The Privacy Act 1988 is Australia's primary federal privacy statute. It establishes the Australian Privacy Principles (APPs) — thirteen principles that govern how "APP entities" (broadly: federal government agencies and private sector organisations above the small business threshold) must collect, use, disclose, secure, and provide access to personal information. Significant reforms enacted in 2025 have expanded the law's reach, tightened its requirements, and increased penalties substantially.
Who the Privacy Act applies to
The Privacy Act applies to "APP entities" — a category that includes all Australian Government agencies and private sector organisations with an annual turnover above AUD $3 million. However, certain categories of organisation are covered regardless of turnover:
- All health service providers (including telehealth, digital health apps, and wellness platforms)
- Organisations that trade in personal information (data brokers, list sellers)
- Operators of a residential tenancy database
- Credit reporting bodies
- Contracted service providers to federal government agencies
- Organisations that opt in to the Privacy Act coverage
The 2025 reforms narrowed the small business exemption — expanding coverage to additional categories. Online businesses in health, education, or financial services should not assume they are exempt simply because they are small.
The Australian Privacy Principles in practice
The thirteen APPs can be grouped into five operational areas:
APP 1 — Open and transparent management: You must have an up-to-date privacy policy that describes your information handling practices.
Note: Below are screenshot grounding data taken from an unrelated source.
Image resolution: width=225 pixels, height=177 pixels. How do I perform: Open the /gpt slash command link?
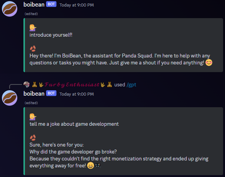[131, 84]
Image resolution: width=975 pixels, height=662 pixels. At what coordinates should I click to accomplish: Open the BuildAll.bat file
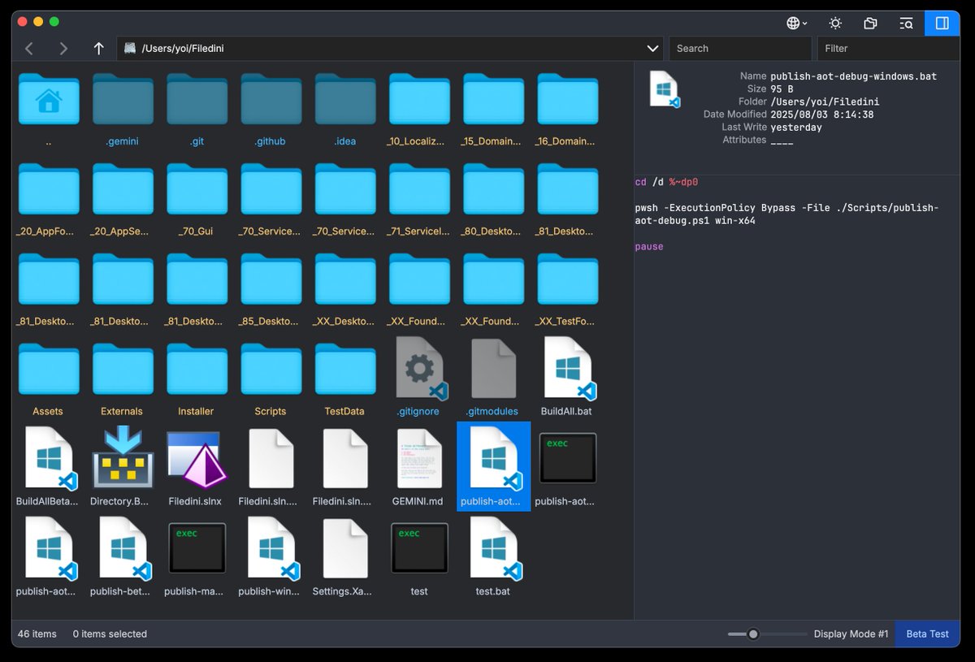point(566,368)
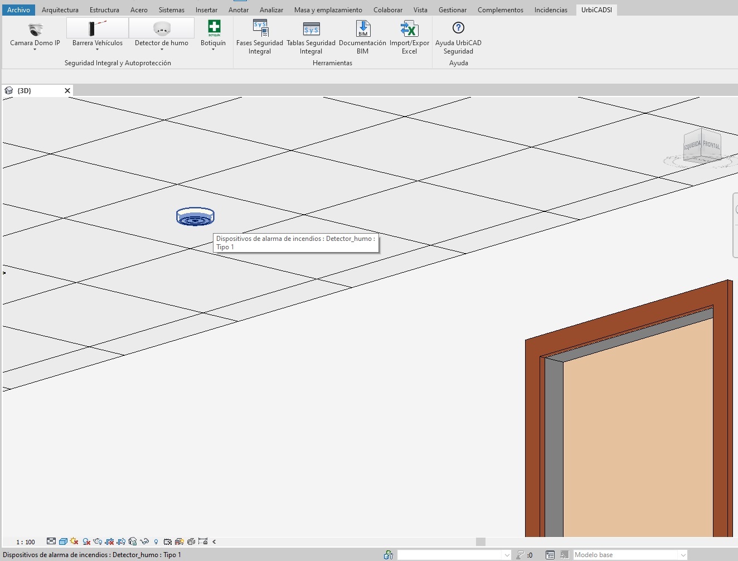Screen dimensions: 738x561
Task: Click the horizontal scrollbar thumb
Action: coord(480,541)

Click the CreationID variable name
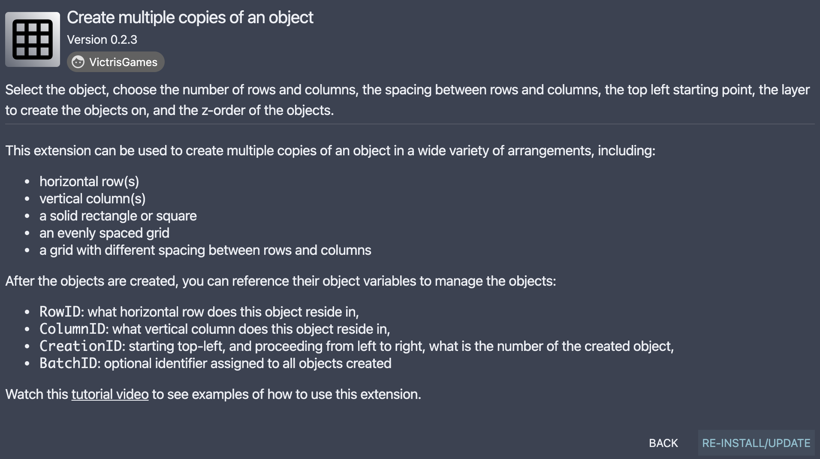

The policy must be freely available (typically on your website) and must describe what personal information you collect, why, who you disclose it to, how you manage cross-border data flows, and how individuals can access their information.
APPs 2-4 — Collection: You should collect only the personal information that is reasonably necessary for your stated purposes. At the time of collection, you must notify individuals of the collection through a Collection Notice — typically a short statement or link at the point where data is entered (sign-up forms, checkout, contact forms).
APPs 5-7 — Use and disclosure: Personal information may only be used for the primary purpose for which it was collected or for related secondary purposes the individual would reasonably expect. Direct marketing is a specifically regulated use — individuals have a right to opt out of direct marketing communications at any time.
APPs 8-9 — Cross-border disclosure: Before sending personal information overseas, you must take reasonable steps to ensure the overseas recipient complies with the APPs or the individual has consented to the transfer. Simply using a US-based SaaS tool without a data processing agreement raises potential issues under APP 8.
APPs 10-13 — Data quality, security, and access: You must take reasonable steps to ensure personal information is accurate, kept secure against misuse and unauthorised access, destroyed when no longer needed, and made accessible to individuals on request.
The 2025 reforms: what changed
The Privacy and Other Legislation Amendment Act 2024, which took effect in early 2025, introduced several significant changes: a statutory tort for serious invasions of privacy; strengthened requirements around automated decision-making affecting individuals; expanded children's privacy protections; a new requirement to include a summary of how to make a privacy complaint; and substantially increased penalties — up to AUD $50 million for serious or repeated breaches. These reforms signal a more active enforcement posture from the OAIC and a shift toward accountability requirements more aligned with GDPR.